[Jython-checkins] jython: str.lower, upper, capitalize, title, swapcase become ASCII.

jeff.allen jython-checkins at python.org
Sat Oct 10 09:58:10 CEST 2015


https://hg.python.org/jython/rev/81d319539b45
changeset:   7749:81d319539b45
user:        Jeff Allen <ja.py at farowl.co.uk>
date:        Wed Sep 30 08:34:24 2015 +0100
summary:
  str.lower, upper, capitalize, title, swapcase become ASCII.

This follows up the fix for #2364, to correct the Unicode-ness in other
these methods. Tests added for non-byte characters. Benchmarking of the
code in islation shows it to be the same or faster. Other methods still
need the same treatment (strip, for example).

files:
  Lib/test/test_bytes_jy.py         |   43 +++++++-
  src/org/python/core/PyString.java |  100 +++++++++++++----
  2 files changed, 116 insertions(+), 27 deletions(-)

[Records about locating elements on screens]

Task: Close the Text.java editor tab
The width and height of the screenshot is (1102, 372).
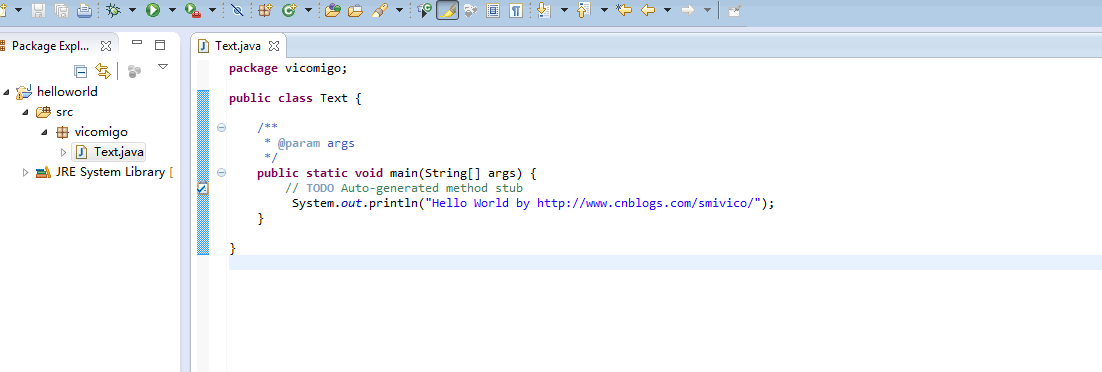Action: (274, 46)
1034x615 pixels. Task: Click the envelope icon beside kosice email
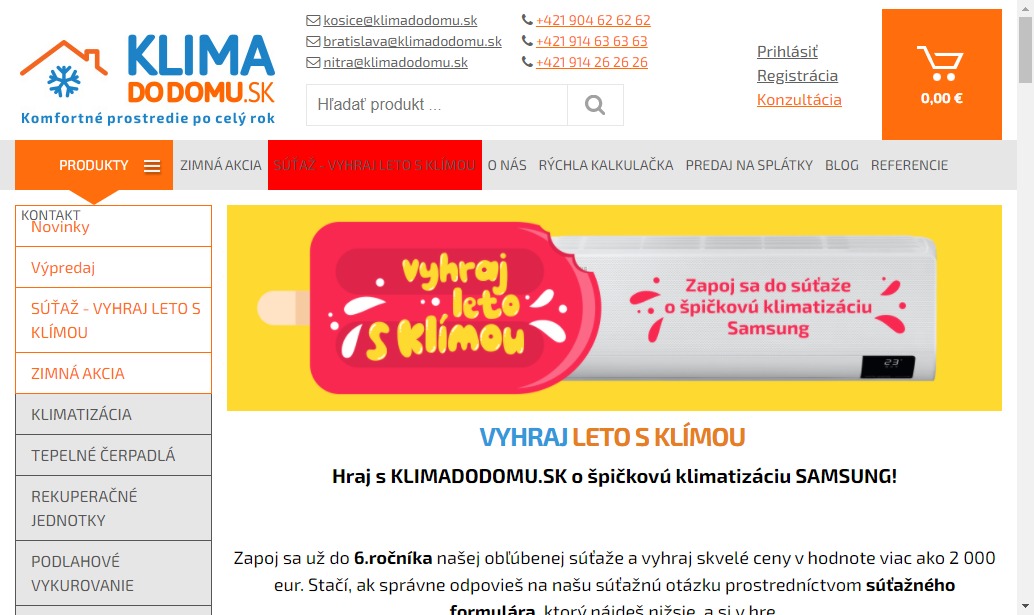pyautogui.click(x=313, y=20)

■ **Given exercise A**: Duplicate the stretch of the Jython commit notice from "https://hg.python.org/jython/rev/81d319539b45" through "(strip, for example).".
■ **Given exercise B**: Finish out the Jython commit notice by writing the part that would come after its final line.
These lines are separate material and not part of the Jython commit notice.

■ **Right answer A**:
https://hg.python.org/jython/rev/81d319539b45
changeset:   7749:81d319539b45
user:        Jeff Allen <ja.py at farowl.co.uk>
date:        Wed Sep 30 08:34:24 2015 +0100
summary:
  str.lower, upper, capitalize, title, swapcase become ASCII.

This follows up the fix for #2364, to correct the Unicode-ness in other
these methods. Tests added for non-byte characters. Benchmarking of the
code in islation shows it to be the same or faster. Other methods still
need the same treatment (strip, for example).

■ **Right answer B**:
diff --git a/Lib/test/test_bytes_jy.py b/Lib/test/test_bytes_jy.py
--- a/Lib/test/test_bytes_jy.py
+++ b/Lib/test/test_bytes_jy.py
@@ -1,3 +1,5 @@
+# -*- coding: utf-8 -*-
+#
 # Tests against problems we have seen in Jython's implementation of
 # buffer, bytes, bytearray, and memoryview to prevent possible
 # regression as well as integration with Java.
@@ -58,11 +60,11 @@
 
     def checkequal(self, expected, obj, methodname, *args):
         "check that object.method() returns expected result"
-        for B in (bytearray,): # (bytes, bytearray):
+        for B in (bytes, bytearray):
             obj = B(obj)
             realresult = getattr(obj, methodname)()
-            grumble = "%r.%s() returned %s" % (obj, methodname, realresult)
-            self.assertIs(expected, realresult, grumble)
+            grumble = "%r.%s() returned %r" % (obj, methodname, realresult)
+            self.assertEqual(expected, realresult, grumble)
             # print grumble, 'x' if realresult != expected else '.'
 
     LOWER = b'\xe0\xe7\xe9\xff' # Uppercase in Latin-1 but not ascii
@@ -114,6 +116,41 @@
             self.checkequal(True, b'A' + c + b'Titlecased Line', 'istitle')
             self.checkequal(True, b'A ' + c + b' Titlecased Line', 'istitle')
 
+    # The following case-twiddling tests supplement string_tests for
+    # non-ascii examples, using characters that are upper/lower-case
+    # in latin-1 but uncased in ascii.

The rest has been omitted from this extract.